Les manifestations dans la capitale irakienne et dans plusieurs régions chiites du Sud sont inédites dans un pays habitué aux mobilisations partisanes, tribales ou confessionnelles. Elles constituent le premier test pour le gouvernement d'Adel Abdel-Mahdi, en place depuis à peine un an et qui a appelé à la patience.
Vendredi et malgré la coupure d'Internet et le couvre-feu décrété dans ces régions depuis jeudi, les Irakiens sont descendus à nouveau dans la rue, principalement à Bagdad, où ils ont afflué sur la place Tahrir, face à un énorme déploiement sécuritaire.
De nombreux affrontements ont éclaté entre manifestants et forces de sécurité. Les tirs à balles réelles des forces de l'ordre étaient très nourris et des journalistes de l'AFP ont vu plusieurs blessés par balles, notamment au ventre et à la tête.
Dans un quartier résidentiel près de la place Tahrir, la plupart des magasins et des stations essence étaient fermés. Ceux qui étaient ouverts étaient pris d'assaut par les clients voulant acheter des légumes, dont le prix a triplé en raison de la fermeture de routes menant à Bagdad.
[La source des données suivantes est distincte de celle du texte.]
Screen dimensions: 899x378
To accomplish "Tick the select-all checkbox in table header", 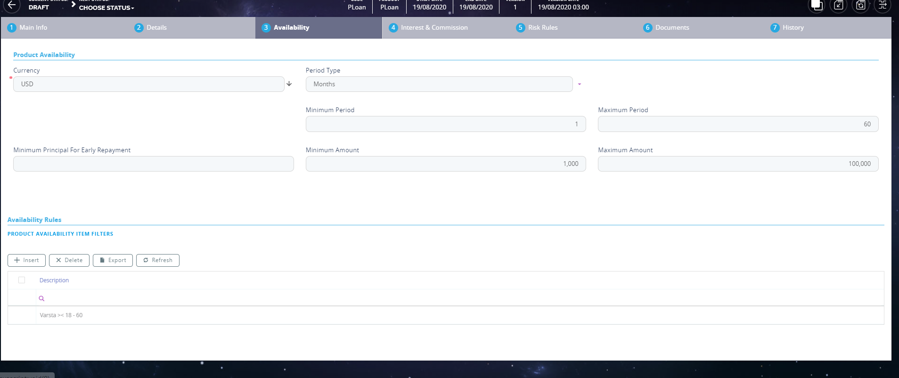I will tap(22, 280).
Une "étude des demandes des manifestants" samedi
Le mouvement a repris de plus belle après une allocution jeudi soir d'Adel Abdel-Mahdi, qui a réclamé du temps pour pouvoir améliorer les conditions de vie des 40 millions d'habitants dans un pays sorti il y a moins de deux ans de près de quatre décennies de conflits, et en pénurie chronique d'électricité et d'eau potable.
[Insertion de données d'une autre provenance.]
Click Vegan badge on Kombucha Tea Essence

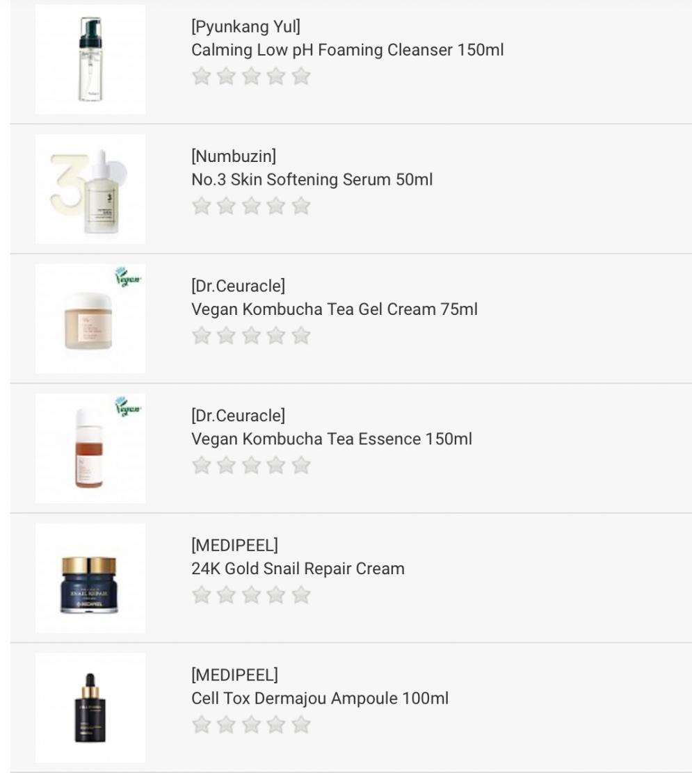click(128, 407)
"Le gouvernement doit changer sa façon de gérer les problèmes du pays", a rétorqué Ahmed al-Safi, un représentant du grand ayatollah Ali al-Sistani, plus haute autorité chiite du pays, dans une mosquée à Kerbala, au sud de Bagdad.
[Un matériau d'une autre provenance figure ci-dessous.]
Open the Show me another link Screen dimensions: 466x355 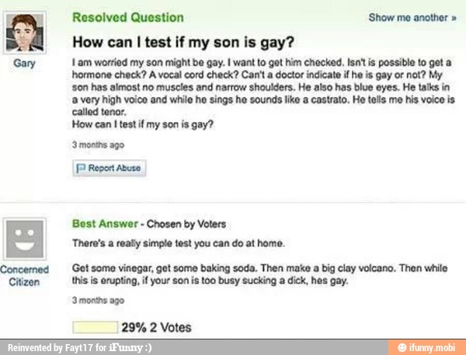click(x=404, y=17)
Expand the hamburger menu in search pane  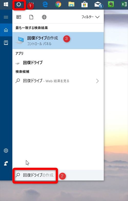[6, 17]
Il doit "améliorer les services publics, trouver des emplois aux chômeurs, éviter le clientélisme dans le service public et en finir avec les dossiers de corruption", a-t-il ajouté. "Si les manifestations faiblissent pour un temps, elles reprendront et seront plus fortes et plus massives", a-t-il averti, au nom de l'ayatollah Sistani, une figure très influente dans ce pays à majorité chiite.
L'ayatollah Sistani a fait porter la plus grande responsabilité de la gabegie de l'État aux députés, qui ont annoncé que leur séance samedi serait consacrée à "l'étude des demandes des manifestants".
Néanmoins les manifestants semblent décidés à continuer leur mouvement qui touche, outre Bagdad, les provinces de Najaf, Missane, Zi Qar, Wassit, Diwaniya, Babylone et Bassora.
"Soit on meurt, soit on change le régime"
"On a écouté Adel Abdel-Mahdi, c'est un discours raté et décevant. On le rejette en bloc", affirme Ali el-Abadi, venu de Bassora (sud) pour rejoindre les manifestants, excédés par les services publics indigents, le chômage qui touche un jeune sur quatre et la corruption qui a déjà englouti quatre fois le budget de l'État ces 16 dernières années.
"Cela fait plus de 15 ans qu'on entend les mêmes promesses (...) Elles ne nous feront pas quitter la rue", s'indigne Sayyed, un manifestant de 32 ans, à Bagdad. "On continue : soit on meurt, soit on change le régime."
Alors que les autorités ont dénoncé des "saboteurs" parmi les manifestants après les premiers manifestants tués, Amnesty International a exhorté Bagdad à "ordonner immédiatement aux forces de sécurité de cesser d'utiliser une force excessive" et à rétablir la connexion Internet.
Le Haut-Commissariat de l'ONU aux droits de l'Homme a demandé à l'Irak une enquête "rapide" sur les morts et "de permettre à la population d'exercer ses droits à la liberté d'expression".
Pour le moment, les régions principalement sunnites dans le nord irakien et à l'ouest de Bagdad, qui avaient été ravagées par la guerre contre les jihadistes, n'ont pas connu de manifestations. La région autonome du Kurdistan non plus.